= Beginning of Section =

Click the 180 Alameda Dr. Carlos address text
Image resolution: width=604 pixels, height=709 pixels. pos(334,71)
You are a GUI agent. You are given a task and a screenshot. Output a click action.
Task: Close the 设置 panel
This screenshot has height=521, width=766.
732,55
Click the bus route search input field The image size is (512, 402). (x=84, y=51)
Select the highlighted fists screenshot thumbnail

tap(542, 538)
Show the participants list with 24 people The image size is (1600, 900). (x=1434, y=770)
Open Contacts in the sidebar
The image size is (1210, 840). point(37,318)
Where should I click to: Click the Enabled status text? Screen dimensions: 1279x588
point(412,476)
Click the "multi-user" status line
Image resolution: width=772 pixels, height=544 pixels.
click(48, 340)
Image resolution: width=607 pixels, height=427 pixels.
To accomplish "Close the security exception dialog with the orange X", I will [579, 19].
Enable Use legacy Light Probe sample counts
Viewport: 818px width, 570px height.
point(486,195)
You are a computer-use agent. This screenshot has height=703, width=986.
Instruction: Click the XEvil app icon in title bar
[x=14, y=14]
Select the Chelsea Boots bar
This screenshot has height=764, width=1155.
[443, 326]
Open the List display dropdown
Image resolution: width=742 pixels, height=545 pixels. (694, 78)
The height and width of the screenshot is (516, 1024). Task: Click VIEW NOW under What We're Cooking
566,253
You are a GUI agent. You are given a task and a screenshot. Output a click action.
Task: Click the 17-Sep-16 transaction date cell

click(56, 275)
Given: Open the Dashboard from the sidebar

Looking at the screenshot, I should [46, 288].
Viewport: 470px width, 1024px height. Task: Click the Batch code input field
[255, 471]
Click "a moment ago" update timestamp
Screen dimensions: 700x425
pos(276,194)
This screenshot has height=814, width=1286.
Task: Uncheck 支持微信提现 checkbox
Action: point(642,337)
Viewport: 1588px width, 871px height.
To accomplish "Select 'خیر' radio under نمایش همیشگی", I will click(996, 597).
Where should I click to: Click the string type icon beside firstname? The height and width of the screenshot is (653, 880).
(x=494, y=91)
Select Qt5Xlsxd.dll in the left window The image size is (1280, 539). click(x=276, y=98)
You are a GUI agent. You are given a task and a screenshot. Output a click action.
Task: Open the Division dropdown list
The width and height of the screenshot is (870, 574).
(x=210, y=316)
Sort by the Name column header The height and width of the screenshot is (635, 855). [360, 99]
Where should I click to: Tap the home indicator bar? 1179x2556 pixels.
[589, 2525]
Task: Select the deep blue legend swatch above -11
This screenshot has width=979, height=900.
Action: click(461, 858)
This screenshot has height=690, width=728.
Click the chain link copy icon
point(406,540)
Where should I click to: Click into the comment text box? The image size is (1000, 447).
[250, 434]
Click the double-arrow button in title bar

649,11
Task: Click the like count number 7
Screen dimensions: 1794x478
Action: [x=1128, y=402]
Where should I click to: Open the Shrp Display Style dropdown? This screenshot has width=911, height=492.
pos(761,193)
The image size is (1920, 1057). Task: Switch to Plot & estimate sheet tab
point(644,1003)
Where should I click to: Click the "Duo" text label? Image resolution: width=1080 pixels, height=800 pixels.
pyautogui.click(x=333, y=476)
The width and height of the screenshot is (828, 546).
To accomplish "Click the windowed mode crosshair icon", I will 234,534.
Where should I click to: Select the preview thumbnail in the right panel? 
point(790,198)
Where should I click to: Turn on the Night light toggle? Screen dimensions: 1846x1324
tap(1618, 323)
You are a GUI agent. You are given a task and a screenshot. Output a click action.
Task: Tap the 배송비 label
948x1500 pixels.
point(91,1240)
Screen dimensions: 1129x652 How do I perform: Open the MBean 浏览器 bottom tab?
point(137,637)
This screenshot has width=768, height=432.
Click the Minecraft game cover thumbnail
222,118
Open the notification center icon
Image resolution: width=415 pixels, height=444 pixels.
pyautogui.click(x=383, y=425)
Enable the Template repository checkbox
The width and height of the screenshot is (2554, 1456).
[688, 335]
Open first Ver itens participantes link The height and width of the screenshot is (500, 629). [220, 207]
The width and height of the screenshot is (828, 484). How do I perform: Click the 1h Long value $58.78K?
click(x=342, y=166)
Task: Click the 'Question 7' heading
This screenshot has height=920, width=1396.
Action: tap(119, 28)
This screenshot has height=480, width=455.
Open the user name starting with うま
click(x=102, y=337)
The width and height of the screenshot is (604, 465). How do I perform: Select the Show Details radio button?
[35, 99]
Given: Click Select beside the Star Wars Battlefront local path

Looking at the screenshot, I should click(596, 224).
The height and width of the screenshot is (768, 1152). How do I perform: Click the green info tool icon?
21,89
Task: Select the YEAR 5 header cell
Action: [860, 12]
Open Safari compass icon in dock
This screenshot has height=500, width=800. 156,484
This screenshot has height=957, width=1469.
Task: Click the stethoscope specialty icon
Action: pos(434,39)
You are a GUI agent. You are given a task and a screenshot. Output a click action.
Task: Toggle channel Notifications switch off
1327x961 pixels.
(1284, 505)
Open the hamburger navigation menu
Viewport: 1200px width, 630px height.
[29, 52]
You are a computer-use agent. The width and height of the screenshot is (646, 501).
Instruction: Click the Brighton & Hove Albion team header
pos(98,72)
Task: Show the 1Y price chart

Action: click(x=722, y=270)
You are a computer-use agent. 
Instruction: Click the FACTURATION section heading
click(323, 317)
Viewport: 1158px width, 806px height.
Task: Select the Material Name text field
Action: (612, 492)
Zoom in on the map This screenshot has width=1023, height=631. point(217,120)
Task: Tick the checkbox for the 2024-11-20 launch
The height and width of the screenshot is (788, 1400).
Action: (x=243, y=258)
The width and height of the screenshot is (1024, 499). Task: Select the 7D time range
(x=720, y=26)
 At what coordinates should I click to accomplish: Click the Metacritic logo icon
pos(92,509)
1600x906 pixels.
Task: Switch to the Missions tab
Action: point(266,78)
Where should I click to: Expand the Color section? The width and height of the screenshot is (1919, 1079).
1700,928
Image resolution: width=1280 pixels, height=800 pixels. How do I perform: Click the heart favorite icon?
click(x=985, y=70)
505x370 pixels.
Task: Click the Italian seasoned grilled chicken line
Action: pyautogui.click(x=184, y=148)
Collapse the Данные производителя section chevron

= End of Section =

→ **Problem requirements**:
Starting at the top of the records, copy every line exactly.

→ **Answer box**:
Click the 180 Alameda Dr. Carlos address text
Image resolution: width=604 pixels, height=709 pixels. pos(334,71)
You are a GUI agent. You are given a task and a screenshot. Output a click action.
Task: Close the 设置 panel
This screenshot has height=521, width=766.
732,55
Click the bus route search input field The image size is (512, 402). (x=84, y=51)
Select the highlighted fists screenshot thumbnail

tap(542, 538)
Show the participants list with 24 people The image size is (1600, 900). (x=1434, y=770)
Open Contacts in the sidebar
The image size is (1210, 840). point(37,318)
Where should I click to: Click the Enabled status text? Screen dimensions: 1279x588
point(412,476)
Click the "multi-user" status line
Image resolution: width=772 pixels, height=544 pixels.
click(48, 340)
Image resolution: width=607 pixels, height=427 pixels.
To accomplish "Close the security exception dialog with the orange X", I will [579, 19].
Enable Use legacy Light Probe sample counts
Viewport: 818px width, 570px height.
point(486,195)
You are a computer-use agent. This screenshot has height=703, width=986.
Instruction: Click the XEvil app icon in title bar
[x=14, y=14]
Select the Chelsea Boots bar
This screenshot has height=764, width=1155.
[443, 326]
Open the List display dropdown
Image resolution: width=742 pixels, height=545 pixels. (694, 78)
The height and width of the screenshot is (516, 1024). Task: Click VIEW NOW under What We're Cooking
566,253
You are a GUI agent. You are given a task and a screenshot. Output a click action.
Task: Click the 17-Sep-16 transaction date cell

click(56, 275)
Given: Open the Dashboard from the sidebar

Looking at the screenshot, I should [46, 288].
Viewport: 470px width, 1024px height. Task: Click the Batch code input field
[255, 471]
Click "a moment ago" update timestamp
Screen dimensions: 700x425
pos(276,194)
This screenshot has height=814, width=1286.
Task: Uncheck 支持微信提现 checkbox
Action: point(642,337)
Viewport: 1588px width, 871px height.
To accomplish "Select 'خیر' radio under نمایش همیشگی", I will click(996, 597).
Where should I click to: Click the string type icon beside firstname? The height and width of the screenshot is (653, 880).
(x=494, y=91)
Select Qt5Xlsxd.dll in the left window The image size is (1280, 539). click(x=276, y=98)
You are a GUI agent. You are given a task and a screenshot. Output a click action.
Task: Open the Division dropdown list
The width and height of the screenshot is (870, 574).
(x=210, y=316)
Sort by the Name column header The height and width of the screenshot is (635, 855). [360, 99]
Where should I click to: Tap the home indicator bar? 1179x2556 pixels.
[589, 2525]
Task: Select the deep blue legend swatch above -11
This screenshot has width=979, height=900.
Action: click(461, 858)
This screenshot has height=690, width=728.
Click the chain link copy icon
point(406,540)
Where should I click to: Click into the comment text box? The image size is (1000, 447).
[250, 434]
Click the double-arrow button in title bar

649,11
Task: Click the like count number 7
Screen dimensions: 1794x478
Action: [x=1128, y=402]
Where should I click to: Open the Shrp Display Style dropdown? This screenshot has width=911, height=492.
pos(761,193)
The image size is (1920, 1057). Task: Switch to Plot & estimate sheet tab
point(644,1003)
Where should I click to: Click the "Duo" text label? Image resolution: width=1080 pixels, height=800 pixels.
pyautogui.click(x=333, y=476)
The width and height of the screenshot is (828, 546).
To accomplish "Click the windowed mode crosshair icon", I will 234,534.
Where should I click to: Select the preview thumbnail in the right panel? 
point(790,198)
Where should I click to: Turn on the Night light toggle? Screen dimensions: 1846x1324
tap(1618, 323)
You are a GUI agent. You are given a task and a screenshot. Output a click action.
Task: Tap the 배송비 label
948x1500 pixels.
point(91,1240)
Screen dimensions: 1129x652 How do I perform: Open the MBean 浏览器 bottom tab?
point(137,637)
This screenshot has width=768, height=432.
Click the Minecraft game cover thumbnail
222,118
Open the notification center icon
Image resolution: width=415 pixels, height=444 pixels.
pyautogui.click(x=383, y=425)
Enable the Template repository checkbox
The width and height of the screenshot is (2554, 1456).
[688, 335]
Open first Ver itens participantes link The height and width of the screenshot is (500, 629). [220, 207]
The width and height of the screenshot is (828, 484). How do I perform: Click the 1h Long value $58.78K?
click(x=342, y=166)
Task: Click the 'Question 7' heading
This screenshot has height=920, width=1396.
Action: tap(119, 28)
This screenshot has height=480, width=455.
Open the user name starting with うま
click(x=102, y=337)
The width and height of the screenshot is (604, 465). How do I perform: Select the Show Details radio button?
[35, 99]
Given: Click Select beside the Star Wars Battlefront local path

Looking at the screenshot, I should click(596, 224).
The height and width of the screenshot is (768, 1152). How do I perform: Click the green info tool icon?
21,89
Task: Select the YEAR 5 header cell
Action: [860, 12]
Open Safari compass icon in dock
This screenshot has height=500, width=800. 156,484
This screenshot has height=957, width=1469.
Task: Click the stethoscope specialty icon
Action: pos(434,39)
You are a GUI agent. You are given a task and a screenshot. Output a click action.
Task: Toggle channel Notifications switch off
1327x961 pixels.
(1284, 505)
Open the hamburger navigation menu
Viewport: 1200px width, 630px height.
[29, 52]
You are a computer-use agent. The width and height of the screenshot is (646, 501).
Instruction: Click the Brighton & Hove Albion team header
pos(98,72)
Task: Show the 1Y price chart

Action: click(x=722, y=270)
You are a computer-use agent. 
Instruction: Click the FACTURATION section heading
click(323, 317)
Viewport: 1158px width, 806px height.
Task: Select the Material Name text field
Action: (612, 492)
Zoom in on the map This screenshot has width=1023, height=631. point(217,120)
Task: Tick the checkbox for the 2024-11-20 launch
The height and width of the screenshot is (788, 1400).
Action: (x=243, y=258)
The width and height of the screenshot is (1024, 499). Task: Select the 7D time range
(x=720, y=26)
 At what coordinates should I click to accomplish: Click the Metacritic logo icon
pos(92,509)
1600x906 pixels.
Task: Switch to the Missions tab
Action: point(266,78)
Where should I click to: Expand the Color section? The width and height of the screenshot is (1919, 1079).
1700,928
Image resolution: width=1280 pixels, height=800 pixels. How do I perform: Click the heart favorite icon?
click(x=985, y=70)
505x370 pixels.
Task: Click the Italian seasoned grilled chicken line
Action: pyautogui.click(x=184, y=148)
Collapse the Данные производителя section chevron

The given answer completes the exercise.